● **The problem**: A word-for-word copy of the listing is needed. Retype it in full.

● **Input data**:
▬▬▬
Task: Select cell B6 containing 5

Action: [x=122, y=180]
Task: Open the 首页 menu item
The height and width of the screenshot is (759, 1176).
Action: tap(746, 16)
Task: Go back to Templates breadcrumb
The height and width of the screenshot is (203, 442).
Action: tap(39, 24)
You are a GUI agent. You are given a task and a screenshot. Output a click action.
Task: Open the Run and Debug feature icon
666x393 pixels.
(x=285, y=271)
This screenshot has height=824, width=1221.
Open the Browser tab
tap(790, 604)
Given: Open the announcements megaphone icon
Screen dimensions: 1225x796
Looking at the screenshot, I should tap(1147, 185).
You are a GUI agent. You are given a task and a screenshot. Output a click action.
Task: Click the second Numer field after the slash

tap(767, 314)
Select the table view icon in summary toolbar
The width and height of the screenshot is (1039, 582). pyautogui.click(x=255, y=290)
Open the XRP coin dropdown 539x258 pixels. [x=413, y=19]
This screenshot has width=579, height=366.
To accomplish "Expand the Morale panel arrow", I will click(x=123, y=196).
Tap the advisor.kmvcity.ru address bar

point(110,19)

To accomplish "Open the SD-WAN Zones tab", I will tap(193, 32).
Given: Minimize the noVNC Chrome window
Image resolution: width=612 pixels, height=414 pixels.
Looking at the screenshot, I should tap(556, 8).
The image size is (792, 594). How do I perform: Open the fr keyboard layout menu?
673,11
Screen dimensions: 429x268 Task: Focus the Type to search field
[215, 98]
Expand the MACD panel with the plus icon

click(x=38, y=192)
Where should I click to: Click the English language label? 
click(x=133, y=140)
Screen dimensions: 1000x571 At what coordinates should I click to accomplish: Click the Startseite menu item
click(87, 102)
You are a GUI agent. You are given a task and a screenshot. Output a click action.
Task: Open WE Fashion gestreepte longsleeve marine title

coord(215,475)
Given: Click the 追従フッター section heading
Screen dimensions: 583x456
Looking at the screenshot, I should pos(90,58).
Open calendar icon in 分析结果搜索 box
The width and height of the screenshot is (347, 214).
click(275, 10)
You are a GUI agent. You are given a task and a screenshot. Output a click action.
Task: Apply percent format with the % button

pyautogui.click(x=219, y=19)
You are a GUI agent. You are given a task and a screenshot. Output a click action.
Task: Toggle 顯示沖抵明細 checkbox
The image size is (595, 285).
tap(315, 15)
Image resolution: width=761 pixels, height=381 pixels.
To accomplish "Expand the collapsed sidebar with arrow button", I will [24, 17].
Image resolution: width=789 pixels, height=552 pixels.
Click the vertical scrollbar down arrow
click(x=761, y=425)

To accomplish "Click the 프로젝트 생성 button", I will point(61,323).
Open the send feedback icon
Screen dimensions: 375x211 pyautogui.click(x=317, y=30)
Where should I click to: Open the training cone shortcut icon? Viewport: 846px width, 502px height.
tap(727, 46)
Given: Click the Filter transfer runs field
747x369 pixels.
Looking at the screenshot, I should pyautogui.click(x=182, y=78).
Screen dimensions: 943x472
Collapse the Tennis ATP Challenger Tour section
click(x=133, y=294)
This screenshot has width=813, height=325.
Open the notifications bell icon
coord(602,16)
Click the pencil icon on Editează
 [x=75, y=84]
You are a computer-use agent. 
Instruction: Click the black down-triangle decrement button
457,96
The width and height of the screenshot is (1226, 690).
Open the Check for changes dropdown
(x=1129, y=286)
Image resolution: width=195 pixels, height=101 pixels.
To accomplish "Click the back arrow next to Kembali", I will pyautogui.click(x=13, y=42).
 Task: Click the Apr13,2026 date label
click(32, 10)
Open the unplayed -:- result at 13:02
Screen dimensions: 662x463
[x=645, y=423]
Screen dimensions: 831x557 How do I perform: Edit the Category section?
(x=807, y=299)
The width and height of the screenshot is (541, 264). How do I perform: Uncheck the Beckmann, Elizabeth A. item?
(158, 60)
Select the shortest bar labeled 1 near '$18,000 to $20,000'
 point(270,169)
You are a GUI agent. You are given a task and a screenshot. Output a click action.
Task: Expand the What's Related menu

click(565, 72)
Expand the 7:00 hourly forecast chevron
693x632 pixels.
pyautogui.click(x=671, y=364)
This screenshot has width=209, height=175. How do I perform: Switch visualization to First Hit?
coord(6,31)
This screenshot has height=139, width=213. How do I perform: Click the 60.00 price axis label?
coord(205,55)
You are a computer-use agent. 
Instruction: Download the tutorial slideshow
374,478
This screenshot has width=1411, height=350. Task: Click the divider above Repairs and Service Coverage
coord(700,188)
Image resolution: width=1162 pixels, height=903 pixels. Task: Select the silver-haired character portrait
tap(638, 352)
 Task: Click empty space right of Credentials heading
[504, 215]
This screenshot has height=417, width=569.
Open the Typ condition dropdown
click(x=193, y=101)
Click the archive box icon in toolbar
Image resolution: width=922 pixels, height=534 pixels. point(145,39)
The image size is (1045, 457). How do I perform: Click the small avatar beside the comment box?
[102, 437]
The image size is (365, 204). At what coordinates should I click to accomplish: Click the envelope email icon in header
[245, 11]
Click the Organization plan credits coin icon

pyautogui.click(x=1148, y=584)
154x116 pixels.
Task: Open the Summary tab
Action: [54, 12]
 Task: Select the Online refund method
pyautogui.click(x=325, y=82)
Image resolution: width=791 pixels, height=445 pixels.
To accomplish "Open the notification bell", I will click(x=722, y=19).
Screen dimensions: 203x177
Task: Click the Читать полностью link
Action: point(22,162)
▬▬▬
● **Reply to the task**:
Task: Select cell B6 containing 5

Action: [x=122, y=180]
Task: Open the 首页 menu item
The height and width of the screenshot is (759, 1176).
Action: tap(746, 16)
Task: Go back to Templates breadcrumb
The height and width of the screenshot is (203, 442).
Action: tap(39, 24)
You are a GUI agent. You are given a task and a screenshot. Output a click action.
Task: Open the Run and Debug feature icon
666x393 pixels.
(x=285, y=271)
This screenshot has height=824, width=1221.
Open the Browser tab
tap(790, 604)
Given: Open the announcements megaphone icon
Screen dimensions: 1225x796
Looking at the screenshot, I should tap(1147, 185).
You are a GUI agent. You are given a task and a screenshot. Output a click action.
Task: Click the second Numer field after the slash

tap(767, 314)
Select the table view icon in summary toolbar
The width and height of the screenshot is (1039, 582). pyautogui.click(x=255, y=290)
Open the XRP coin dropdown 539x258 pixels. [x=413, y=19]
This screenshot has width=579, height=366.
To accomplish "Expand the Morale panel arrow", I will click(x=123, y=196).
Tap the advisor.kmvcity.ru address bar

point(110,19)

To accomplish "Open the SD-WAN Zones tab", I will tap(193, 32).
Given: Minimize the noVNC Chrome window
Image resolution: width=612 pixels, height=414 pixels.
Looking at the screenshot, I should tap(556, 8).
The image size is (792, 594). How do I perform: Open the fr keyboard layout menu?
673,11
Screen dimensions: 429x268 Task: Focus the Type to search field
[215, 98]
Expand the MACD panel with the plus icon

click(x=38, y=192)
Where should I click to: Click the English language label? 
click(x=133, y=140)
Screen dimensions: 1000x571 At what coordinates should I click to accomplish: Click the Startseite menu item
click(87, 102)
You are a GUI agent. You are given a task and a screenshot. Output a click action.
Task: Open WE Fashion gestreepte longsleeve marine title

coord(215,475)
Given: Click the 追従フッター section heading
Screen dimensions: 583x456
Looking at the screenshot, I should pos(90,58).
Open calendar icon in 分析结果搜索 box
The width and height of the screenshot is (347, 214).
click(275, 10)
You are a GUI agent. You are given a task and a screenshot. Output a click action.
Task: Apply percent format with the % button

pyautogui.click(x=219, y=19)
You are a GUI agent. You are given a task and a screenshot. Output a click action.
Task: Toggle 顯示沖抵明細 checkbox
The image size is (595, 285).
tap(315, 15)
Image resolution: width=761 pixels, height=381 pixels.
To accomplish "Expand the collapsed sidebar with arrow button", I will [24, 17].
Image resolution: width=789 pixels, height=552 pixels.
Click the vertical scrollbar down arrow
click(x=761, y=425)

To accomplish "Click the 프로젝트 생성 button", I will point(61,323).
Open the send feedback icon
Screen dimensions: 375x211 pyautogui.click(x=317, y=30)
Where should I click to: Open the training cone shortcut icon? Viewport: 846px width, 502px height.
tap(727, 46)
Given: Click the Filter transfer runs field
747x369 pixels.
Looking at the screenshot, I should pyautogui.click(x=182, y=78).
Screen dimensions: 943x472
Collapse the Tennis ATP Challenger Tour section
click(x=133, y=294)
This screenshot has width=813, height=325.
Open the notifications bell icon
coord(602,16)
Click the pencil icon on Editează
 [x=75, y=84]
You are a computer-use agent. 
Instruction: Click the black down-triangle decrement button
457,96
The width and height of the screenshot is (1226, 690).
Open the Check for changes dropdown
(x=1129, y=286)
Image resolution: width=195 pixels, height=101 pixels.
To accomplish "Click the back arrow next to Kembali", I will pyautogui.click(x=13, y=42).
 Task: Click the Apr13,2026 date label
click(32, 10)
Open the unplayed -:- result at 13:02
Screen dimensions: 662x463
[x=645, y=423]
Screen dimensions: 831x557 How do I perform: Edit the Category section?
(x=807, y=299)
The width and height of the screenshot is (541, 264). How do I perform: Uncheck the Beckmann, Elizabeth A. item?
(158, 60)
Select the shortest bar labeled 1 near '$18,000 to $20,000'
 point(270,169)
You are a GUI agent. You are given a task and a screenshot. Output a click action.
Task: Expand the What's Related menu

click(565, 72)
Expand the 7:00 hourly forecast chevron
693x632 pixels.
pyautogui.click(x=671, y=364)
This screenshot has width=209, height=175. How do I perform: Switch visualization to First Hit?
coord(6,31)
This screenshot has height=139, width=213. How do I perform: Click the 60.00 price axis label?
coord(205,55)
You are a computer-use agent. 
Instruction: Download the tutorial slideshow
374,478
This screenshot has width=1411, height=350. Task: Click the divider above Repairs and Service Coverage
coord(700,188)
Image resolution: width=1162 pixels, height=903 pixels. Task: Select the silver-haired character portrait
tap(638, 352)
 Task: Click empty space right of Credentials heading
[504, 215]
This screenshot has height=417, width=569.
Open the Typ condition dropdown
click(x=193, y=101)
Click the archive box icon in toolbar
Image resolution: width=922 pixels, height=534 pixels. point(145,39)
The image size is (1045, 457). How do I perform: Click the small avatar beside the comment box?
[102, 437]
The image size is (365, 204). At what coordinates should I click to accomplish: Click the envelope email icon in header
[245, 11]
Click the Organization plan credits coin icon

pyautogui.click(x=1148, y=584)
154x116 pixels.
Task: Open the Summary tab
Action: [54, 12]
 Task: Select the Online refund method
pyautogui.click(x=325, y=82)
Image resolution: width=791 pixels, height=445 pixels.
To accomplish "Open the notification bell", I will click(x=722, y=19).
Screen dimensions: 203x177
Task: Click the Читать полностью link
Action: point(22,162)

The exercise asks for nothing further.